Methods: We performed a cross-sectional study to investigate the risk factors for frailty in elderly T2DM patients (n=148; ≥65 years), using a broad assessment, the clinical frailty scale. We compared parameters between the non-frail and frail groups using the unpaired t and Mann-Whitney U tests. The Jonckheere-Therpstra test was used to identify relationships with the severity of frailty, and risk factors were identified using binary regression analysis.
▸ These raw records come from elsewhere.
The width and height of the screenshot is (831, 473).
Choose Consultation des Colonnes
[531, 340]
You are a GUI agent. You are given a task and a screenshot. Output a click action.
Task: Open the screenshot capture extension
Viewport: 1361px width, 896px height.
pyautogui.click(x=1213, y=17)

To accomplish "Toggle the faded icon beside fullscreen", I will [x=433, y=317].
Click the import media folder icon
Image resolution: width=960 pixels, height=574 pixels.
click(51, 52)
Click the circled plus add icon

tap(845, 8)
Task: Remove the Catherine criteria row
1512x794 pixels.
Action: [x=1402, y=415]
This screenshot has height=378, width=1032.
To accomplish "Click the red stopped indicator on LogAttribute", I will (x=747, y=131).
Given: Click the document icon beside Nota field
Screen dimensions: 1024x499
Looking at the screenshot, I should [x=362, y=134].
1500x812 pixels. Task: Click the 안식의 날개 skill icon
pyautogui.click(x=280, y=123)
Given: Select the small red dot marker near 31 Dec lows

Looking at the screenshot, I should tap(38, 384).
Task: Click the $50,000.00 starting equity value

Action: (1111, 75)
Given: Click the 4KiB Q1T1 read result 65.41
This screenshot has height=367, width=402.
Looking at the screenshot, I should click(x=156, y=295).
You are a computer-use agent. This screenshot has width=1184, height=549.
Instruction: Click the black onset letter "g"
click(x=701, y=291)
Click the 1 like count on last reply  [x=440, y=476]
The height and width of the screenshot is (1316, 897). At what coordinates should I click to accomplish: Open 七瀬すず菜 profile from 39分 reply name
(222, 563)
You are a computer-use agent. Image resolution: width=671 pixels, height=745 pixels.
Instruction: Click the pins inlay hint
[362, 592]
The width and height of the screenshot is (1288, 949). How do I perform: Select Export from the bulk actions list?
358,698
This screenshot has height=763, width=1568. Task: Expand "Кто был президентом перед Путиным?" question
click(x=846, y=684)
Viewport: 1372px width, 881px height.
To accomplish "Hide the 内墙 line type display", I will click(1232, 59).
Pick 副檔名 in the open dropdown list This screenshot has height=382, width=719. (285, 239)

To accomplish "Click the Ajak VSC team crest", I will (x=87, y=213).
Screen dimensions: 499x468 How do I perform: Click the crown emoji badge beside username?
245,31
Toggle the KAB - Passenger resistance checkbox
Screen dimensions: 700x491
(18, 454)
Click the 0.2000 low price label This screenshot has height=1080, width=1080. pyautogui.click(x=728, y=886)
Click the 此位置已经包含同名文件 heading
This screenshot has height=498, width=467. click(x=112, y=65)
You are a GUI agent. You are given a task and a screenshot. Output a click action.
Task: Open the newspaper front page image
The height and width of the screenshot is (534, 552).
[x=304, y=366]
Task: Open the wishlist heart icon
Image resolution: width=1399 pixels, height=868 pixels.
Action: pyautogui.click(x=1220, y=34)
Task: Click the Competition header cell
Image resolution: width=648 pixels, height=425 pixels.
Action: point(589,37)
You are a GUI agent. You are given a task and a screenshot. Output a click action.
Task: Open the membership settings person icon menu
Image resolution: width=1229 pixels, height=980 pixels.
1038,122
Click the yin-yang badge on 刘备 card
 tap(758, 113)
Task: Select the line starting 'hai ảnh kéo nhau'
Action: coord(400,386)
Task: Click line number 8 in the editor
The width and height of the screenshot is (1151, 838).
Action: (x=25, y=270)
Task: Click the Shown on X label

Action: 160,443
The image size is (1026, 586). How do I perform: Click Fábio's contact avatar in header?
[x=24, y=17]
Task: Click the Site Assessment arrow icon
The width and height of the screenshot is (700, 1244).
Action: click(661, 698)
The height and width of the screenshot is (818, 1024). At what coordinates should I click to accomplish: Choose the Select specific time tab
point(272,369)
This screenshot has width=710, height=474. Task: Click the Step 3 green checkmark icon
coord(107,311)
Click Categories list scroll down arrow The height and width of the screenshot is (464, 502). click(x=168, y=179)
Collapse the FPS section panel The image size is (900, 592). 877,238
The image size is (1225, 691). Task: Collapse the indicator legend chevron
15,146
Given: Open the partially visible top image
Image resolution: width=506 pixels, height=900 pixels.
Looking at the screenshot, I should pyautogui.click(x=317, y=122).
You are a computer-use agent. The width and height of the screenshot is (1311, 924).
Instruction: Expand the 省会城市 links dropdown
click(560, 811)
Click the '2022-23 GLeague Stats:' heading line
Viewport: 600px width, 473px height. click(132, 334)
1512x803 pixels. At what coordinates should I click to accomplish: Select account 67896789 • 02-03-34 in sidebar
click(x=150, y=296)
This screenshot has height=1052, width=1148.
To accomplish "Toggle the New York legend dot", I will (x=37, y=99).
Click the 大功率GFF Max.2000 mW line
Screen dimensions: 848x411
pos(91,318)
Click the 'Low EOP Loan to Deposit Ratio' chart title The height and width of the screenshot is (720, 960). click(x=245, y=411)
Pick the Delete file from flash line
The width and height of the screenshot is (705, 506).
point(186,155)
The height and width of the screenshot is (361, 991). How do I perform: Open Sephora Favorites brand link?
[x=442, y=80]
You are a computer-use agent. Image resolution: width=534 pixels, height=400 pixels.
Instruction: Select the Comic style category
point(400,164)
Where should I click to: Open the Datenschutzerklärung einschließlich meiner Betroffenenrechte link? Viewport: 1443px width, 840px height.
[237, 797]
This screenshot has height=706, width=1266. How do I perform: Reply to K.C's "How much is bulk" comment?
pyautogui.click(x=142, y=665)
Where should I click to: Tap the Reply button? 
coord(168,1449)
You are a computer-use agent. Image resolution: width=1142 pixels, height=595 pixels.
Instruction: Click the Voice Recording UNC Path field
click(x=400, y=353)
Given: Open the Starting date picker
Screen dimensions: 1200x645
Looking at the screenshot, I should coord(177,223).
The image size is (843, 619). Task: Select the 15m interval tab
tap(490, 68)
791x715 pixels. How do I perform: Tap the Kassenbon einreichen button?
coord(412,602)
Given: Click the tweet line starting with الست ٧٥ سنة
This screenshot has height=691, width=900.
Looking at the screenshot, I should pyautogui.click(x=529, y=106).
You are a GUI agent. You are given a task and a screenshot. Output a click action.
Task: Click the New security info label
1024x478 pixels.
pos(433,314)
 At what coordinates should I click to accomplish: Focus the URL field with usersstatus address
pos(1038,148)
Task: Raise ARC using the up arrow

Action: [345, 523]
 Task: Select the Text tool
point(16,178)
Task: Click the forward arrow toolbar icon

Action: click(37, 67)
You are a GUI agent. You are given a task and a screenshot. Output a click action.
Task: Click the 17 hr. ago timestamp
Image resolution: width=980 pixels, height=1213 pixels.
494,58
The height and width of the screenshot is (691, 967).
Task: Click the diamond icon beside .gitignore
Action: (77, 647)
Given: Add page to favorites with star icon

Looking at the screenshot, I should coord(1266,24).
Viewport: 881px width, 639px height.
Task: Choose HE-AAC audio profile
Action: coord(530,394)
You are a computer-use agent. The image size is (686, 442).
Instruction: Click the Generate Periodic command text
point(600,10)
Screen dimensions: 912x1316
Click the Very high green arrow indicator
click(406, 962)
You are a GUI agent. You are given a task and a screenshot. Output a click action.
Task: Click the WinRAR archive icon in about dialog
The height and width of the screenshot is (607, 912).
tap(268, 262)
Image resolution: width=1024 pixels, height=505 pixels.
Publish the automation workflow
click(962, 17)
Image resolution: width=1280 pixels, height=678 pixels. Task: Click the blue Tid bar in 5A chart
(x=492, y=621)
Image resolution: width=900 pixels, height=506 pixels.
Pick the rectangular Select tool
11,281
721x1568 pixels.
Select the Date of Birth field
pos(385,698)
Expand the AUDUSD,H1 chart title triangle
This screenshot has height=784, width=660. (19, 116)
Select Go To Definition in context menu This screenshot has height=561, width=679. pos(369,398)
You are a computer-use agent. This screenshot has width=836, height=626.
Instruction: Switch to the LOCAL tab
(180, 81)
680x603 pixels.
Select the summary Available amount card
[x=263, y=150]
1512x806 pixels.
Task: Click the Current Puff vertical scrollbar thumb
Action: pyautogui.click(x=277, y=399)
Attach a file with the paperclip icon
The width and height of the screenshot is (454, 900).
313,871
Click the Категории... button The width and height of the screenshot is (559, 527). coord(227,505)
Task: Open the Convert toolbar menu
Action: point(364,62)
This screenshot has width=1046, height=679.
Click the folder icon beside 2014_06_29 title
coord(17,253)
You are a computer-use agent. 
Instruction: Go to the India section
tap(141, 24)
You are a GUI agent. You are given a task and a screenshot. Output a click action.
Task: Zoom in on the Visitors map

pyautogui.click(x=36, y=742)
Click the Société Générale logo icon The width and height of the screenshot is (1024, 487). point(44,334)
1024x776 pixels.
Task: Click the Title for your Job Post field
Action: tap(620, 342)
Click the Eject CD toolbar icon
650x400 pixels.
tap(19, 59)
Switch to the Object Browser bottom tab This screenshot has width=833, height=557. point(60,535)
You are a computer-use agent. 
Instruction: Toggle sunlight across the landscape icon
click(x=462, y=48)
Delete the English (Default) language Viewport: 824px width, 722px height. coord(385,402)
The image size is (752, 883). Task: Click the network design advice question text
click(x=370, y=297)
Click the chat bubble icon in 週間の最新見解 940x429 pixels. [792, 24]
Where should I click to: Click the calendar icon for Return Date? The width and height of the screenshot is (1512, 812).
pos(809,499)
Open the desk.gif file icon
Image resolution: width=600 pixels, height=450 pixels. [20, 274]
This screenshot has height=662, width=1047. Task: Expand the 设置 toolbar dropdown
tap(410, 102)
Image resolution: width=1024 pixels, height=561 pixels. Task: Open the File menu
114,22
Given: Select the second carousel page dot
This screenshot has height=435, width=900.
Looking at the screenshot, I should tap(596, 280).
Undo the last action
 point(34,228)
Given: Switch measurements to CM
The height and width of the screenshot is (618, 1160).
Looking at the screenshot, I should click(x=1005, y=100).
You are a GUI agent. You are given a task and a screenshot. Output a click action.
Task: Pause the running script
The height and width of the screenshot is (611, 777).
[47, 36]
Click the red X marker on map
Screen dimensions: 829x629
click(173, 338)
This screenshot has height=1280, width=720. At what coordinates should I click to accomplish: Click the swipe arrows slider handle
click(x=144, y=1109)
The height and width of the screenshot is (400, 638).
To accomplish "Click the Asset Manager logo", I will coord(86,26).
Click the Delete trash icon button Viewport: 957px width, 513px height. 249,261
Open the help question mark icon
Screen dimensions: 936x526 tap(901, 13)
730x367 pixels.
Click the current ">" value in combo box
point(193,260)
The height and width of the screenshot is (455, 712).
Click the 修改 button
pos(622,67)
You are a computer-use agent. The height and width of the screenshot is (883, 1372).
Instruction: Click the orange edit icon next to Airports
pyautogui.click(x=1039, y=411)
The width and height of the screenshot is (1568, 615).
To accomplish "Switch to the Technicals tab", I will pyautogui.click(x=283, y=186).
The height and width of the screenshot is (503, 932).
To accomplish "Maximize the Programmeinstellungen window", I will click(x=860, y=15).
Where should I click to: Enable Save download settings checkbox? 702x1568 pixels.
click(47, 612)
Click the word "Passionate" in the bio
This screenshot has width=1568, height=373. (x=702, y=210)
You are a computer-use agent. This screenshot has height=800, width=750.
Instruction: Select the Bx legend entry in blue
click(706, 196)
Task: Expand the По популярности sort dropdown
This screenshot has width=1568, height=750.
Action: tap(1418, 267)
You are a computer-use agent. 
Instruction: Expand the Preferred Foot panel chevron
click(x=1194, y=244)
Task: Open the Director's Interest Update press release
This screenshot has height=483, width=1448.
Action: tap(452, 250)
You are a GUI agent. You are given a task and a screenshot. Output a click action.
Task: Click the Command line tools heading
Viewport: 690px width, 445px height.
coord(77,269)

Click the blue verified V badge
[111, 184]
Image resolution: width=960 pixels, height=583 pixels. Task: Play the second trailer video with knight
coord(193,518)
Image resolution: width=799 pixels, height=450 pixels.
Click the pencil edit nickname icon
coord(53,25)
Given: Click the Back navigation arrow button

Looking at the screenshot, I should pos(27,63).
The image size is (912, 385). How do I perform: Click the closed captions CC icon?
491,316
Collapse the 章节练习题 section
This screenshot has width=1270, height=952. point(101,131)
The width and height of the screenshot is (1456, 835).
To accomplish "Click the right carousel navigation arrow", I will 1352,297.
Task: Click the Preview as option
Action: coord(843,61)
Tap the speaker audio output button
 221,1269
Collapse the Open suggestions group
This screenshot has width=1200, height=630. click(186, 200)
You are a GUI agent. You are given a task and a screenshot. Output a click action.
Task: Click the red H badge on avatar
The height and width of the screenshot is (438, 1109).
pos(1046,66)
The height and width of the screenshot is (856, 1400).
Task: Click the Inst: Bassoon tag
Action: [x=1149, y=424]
Results: Simple regression analysis identified a number of significant risk factors for frailty, including DHEAS <70 µg/dL and cortisol/DHEA-S ratio ≥0.2. Multiple regression analysis showed that low albumin (<4.0 g/dl) (odds ratio [OR]=5.79, p<0.001), low aspartate aminotransferase (AST) activity (<25 IU/L) (OR=4.34, p=0.009), and low body mass (BM) (<53 kg) (OR=3.85, p=0.012) were independent risk factors for frailty. A significant decrease in DHEA-S and a significant increase in the cortisol/DHEA-S ratio occurred alongside increases in the severity of frailty. DHEA-S concentration positively correlated with both serum albumin and BM.
Conclusions: Hypoalbuminemia, low AST, and low BM are independent risk factors for frailty in elderly T2DM patients, strongly implying relative malnutrition in these frail patients. DHEA-S may be important for the maintenance of liver function and BM. A decrease in DHEA-S and an increase in the cortisol/DHEAS ratio may be involved in the mechanism of the effect of malnutrition in elderly T2DM patients.